### WORK TO COMPLETE:
Reprint every entry, character for character.

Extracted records
- Opening Delimiter -

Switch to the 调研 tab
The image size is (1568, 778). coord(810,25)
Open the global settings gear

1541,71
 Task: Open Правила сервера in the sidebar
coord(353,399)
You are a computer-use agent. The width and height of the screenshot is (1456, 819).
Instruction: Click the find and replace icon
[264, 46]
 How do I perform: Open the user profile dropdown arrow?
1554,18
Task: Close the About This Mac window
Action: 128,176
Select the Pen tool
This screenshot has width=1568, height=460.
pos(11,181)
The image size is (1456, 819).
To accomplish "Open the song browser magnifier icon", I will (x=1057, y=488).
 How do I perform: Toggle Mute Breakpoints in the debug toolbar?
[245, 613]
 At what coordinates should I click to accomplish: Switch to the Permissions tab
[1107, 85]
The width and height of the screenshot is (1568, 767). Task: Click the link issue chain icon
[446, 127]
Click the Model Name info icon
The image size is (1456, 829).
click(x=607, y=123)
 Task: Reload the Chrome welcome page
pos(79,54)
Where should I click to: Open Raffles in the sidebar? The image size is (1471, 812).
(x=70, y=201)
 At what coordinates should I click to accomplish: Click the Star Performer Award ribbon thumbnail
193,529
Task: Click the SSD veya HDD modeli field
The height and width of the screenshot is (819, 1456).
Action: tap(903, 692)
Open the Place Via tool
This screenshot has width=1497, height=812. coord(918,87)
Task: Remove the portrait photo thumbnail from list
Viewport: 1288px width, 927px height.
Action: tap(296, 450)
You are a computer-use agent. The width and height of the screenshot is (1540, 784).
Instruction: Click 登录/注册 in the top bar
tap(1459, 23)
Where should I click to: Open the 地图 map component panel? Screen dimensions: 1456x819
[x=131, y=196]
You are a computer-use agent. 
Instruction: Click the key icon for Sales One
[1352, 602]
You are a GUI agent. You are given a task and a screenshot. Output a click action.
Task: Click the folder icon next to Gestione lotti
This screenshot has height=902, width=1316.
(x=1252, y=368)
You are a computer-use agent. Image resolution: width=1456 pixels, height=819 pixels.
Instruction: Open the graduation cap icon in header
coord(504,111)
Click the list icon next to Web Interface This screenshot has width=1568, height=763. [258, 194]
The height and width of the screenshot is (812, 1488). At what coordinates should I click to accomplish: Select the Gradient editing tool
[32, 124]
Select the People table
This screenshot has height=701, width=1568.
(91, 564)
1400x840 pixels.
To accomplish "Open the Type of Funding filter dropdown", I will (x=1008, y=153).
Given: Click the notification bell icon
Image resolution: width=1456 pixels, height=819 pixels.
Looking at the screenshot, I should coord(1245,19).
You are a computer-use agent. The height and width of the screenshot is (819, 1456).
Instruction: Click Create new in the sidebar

- Closing Delimiter -

### TASK RESULT:
Switch to the 调研 tab
The image size is (1568, 778). coord(810,25)
Open the global settings gear

1541,71
 Task: Open Правила сервера in the sidebar
coord(353,399)
You are a computer-use agent. The width and height of the screenshot is (1456, 819).
Instruction: Click the find and replace icon
[264, 46]
 How do I perform: Open the user profile dropdown arrow?
1554,18
Task: Close the About This Mac window
Action: 128,176
Select the Pen tool
This screenshot has width=1568, height=460.
pos(11,181)
The image size is (1456, 819).
To accomplish "Open the song browser magnifier icon", I will (x=1057, y=488).
 How do I perform: Toggle Mute Breakpoints in the debug toolbar?
[245, 613]
 At what coordinates should I click to accomplish: Switch to the Permissions tab
[1107, 85]
The width and height of the screenshot is (1568, 767). Task: Click the link issue chain icon
[446, 127]
Click the Model Name info icon
The image size is (1456, 829).
click(x=607, y=123)
 Task: Reload the Chrome welcome page
pos(79,54)
Where should I click to: Open Raffles in the sidebar? The image size is (1471, 812).
(x=70, y=201)
 At what coordinates should I click to accomplish: Click the Star Performer Award ribbon thumbnail
193,529
Task: Click the SSD veya HDD modeli field
The height and width of the screenshot is (819, 1456).
Action: tap(903, 692)
Open the Place Via tool
This screenshot has width=1497, height=812. coord(918,87)
Task: Remove the portrait photo thumbnail from list
Viewport: 1288px width, 927px height.
Action: tap(296, 450)
You are a computer-use agent. The width and height of the screenshot is (1540, 784).
Instruction: Click 登录/注册 in the top bar
tap(1459, 23)
Where should I click to: Open the 地图 map component panel? Screen dimensions: 1456x819
[x=131, y=196]
You are a computer-use agent. 
Instruction: Click the key icon for Sales One
[1352, 602]
You are a GUI agent. You are given a task and a screenshot. Output a click action.
Task: Click the folder icon next to Gestione lotti
This screenshot has height=902, width=1316.
(x=1252, y=368)
You are a computer-use agent. Image resolution: width=1456 pixels, height=819 pixels.
Instruction: Open the graduation cap icon in header
coord(504,111)
Click the list icon next to Web Interface This screenshot has width=1568, height=763. [258, 194]
The height and width of the screenshot is (812, 1488). At what coordinates should I click to accomplish: Select the Gradient editing tool
[32, 124]
Select the People table
This screenshot has height=701, width=1568.
(91, 564)
1400x840 pixels.
To accomplish "Open the Type of Funding filter dropdown", I will (x=1008, y=153).
Given: Click the notification bell icon
Image resolution: width=1456 pixels, height=819 pixels.
Looking at the screenshot, I should coord(1245,19).
You are a computer-use agent. The height and width of the screenshot is (819, 1456).
Instruction: Click Create new in the sidebar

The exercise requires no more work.